WHAT NEEDS TO BE DONE
After locating the line containing "Image resolution: width=861", transcribe that line and all following lines exactly, stopping only at the end of the records.

SUPPLIED DATA
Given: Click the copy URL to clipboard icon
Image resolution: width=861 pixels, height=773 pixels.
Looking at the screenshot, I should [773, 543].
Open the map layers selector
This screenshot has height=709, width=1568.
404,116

SOLUTION FOR THIS TASK
Image resolution: width=861 pixels, height=773 pixels.
Looking at the screenshot, I should [773, 543].
Open the map layers selector
This screenshot has height=709, width=1568.
404,116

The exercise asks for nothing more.